Her main course was packet-based chicken fajitas with refried beans. Now, nothing wrong with that as a meal, and by coincidence what I was having for dinner later that evening (although without the refried beans, because I’m not a sick bastard), but on a programme like Come Dine With Me, where the whole point is to outdo your fellow cooks with how sophisticated and cheflike you are? Nah.
But this still might been OK had Dawn actually cooked it herself. Nah again. After presenting the avocado in vomit, sorry, I mean ‘avocado surprise’, she put her head down and fell asleep. Yes, at the table. Yes, with guests. However, this did lead to one of the best admonish-the-drunk lines I’ve ever heard, and one which I’m immediately nicking – Bernard in his broad Preston accent saying in a voice like a mournful horse: ‘Dawn! Your ’air’s in your avocaaaaaaaaado!’ Classic.
Dawn then went to bed. Yes, while she had guests over, leaving the hapless and gentlemanly Nigel to take over with the fajitas, even if he did shudder at the packet seasoning and tin of refried beans. Meanwhile, Dawn snored happily upstairs while her guests sat hungrily downstairs. Not a successful hosting experience by any means.
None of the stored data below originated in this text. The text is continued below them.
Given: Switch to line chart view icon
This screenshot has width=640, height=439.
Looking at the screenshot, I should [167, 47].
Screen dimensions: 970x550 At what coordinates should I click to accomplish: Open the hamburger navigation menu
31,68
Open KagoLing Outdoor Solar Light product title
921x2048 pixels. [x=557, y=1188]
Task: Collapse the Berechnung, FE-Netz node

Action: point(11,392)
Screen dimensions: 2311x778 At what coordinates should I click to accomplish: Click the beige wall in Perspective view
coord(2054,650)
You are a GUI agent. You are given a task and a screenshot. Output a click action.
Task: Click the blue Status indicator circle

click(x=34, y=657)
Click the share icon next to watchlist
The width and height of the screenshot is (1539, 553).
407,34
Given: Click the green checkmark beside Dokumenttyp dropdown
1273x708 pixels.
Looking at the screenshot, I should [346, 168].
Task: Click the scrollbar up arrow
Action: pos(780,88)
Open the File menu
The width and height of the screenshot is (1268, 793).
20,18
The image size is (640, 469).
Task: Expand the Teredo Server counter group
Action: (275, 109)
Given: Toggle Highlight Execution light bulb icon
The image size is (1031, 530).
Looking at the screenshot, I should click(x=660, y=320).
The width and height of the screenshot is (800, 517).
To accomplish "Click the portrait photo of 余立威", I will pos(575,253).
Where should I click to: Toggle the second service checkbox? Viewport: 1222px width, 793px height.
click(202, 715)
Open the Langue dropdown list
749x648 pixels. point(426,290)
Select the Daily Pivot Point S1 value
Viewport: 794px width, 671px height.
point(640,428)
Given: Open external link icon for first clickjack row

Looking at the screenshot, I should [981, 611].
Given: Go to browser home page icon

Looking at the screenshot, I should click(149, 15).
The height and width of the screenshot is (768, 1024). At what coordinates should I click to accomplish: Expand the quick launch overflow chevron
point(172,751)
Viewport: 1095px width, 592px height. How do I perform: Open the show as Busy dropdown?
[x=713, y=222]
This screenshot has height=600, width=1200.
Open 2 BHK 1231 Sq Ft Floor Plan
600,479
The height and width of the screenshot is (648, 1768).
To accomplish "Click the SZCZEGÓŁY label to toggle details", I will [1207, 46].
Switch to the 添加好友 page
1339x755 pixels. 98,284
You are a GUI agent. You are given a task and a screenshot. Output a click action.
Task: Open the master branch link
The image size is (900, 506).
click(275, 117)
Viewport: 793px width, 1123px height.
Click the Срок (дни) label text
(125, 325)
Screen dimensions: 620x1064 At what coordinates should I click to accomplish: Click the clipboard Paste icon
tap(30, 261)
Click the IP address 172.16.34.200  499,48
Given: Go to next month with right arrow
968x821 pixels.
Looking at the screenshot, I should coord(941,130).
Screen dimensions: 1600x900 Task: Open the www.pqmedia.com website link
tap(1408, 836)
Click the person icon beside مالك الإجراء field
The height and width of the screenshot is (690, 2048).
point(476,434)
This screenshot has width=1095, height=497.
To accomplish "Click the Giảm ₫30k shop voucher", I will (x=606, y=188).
She was conspicuously absent from the end of show interviews after Nigel got the money (and she slammed the table and swore on learning she came last), obviously being shattered again after a night socialising. Around the same time as the programme was aired she was done for drink driving after crashing her car into two others, clearly being shattered again. All in all a fascinating and quite literal car crash of a lady.
And I haven’t even started on the wonderful Peep Show and its introduction of Kenneth, Mark’s sinister looking sex toy. But really, Come Dine With Me in Preston was a pure classic. 4OD, now.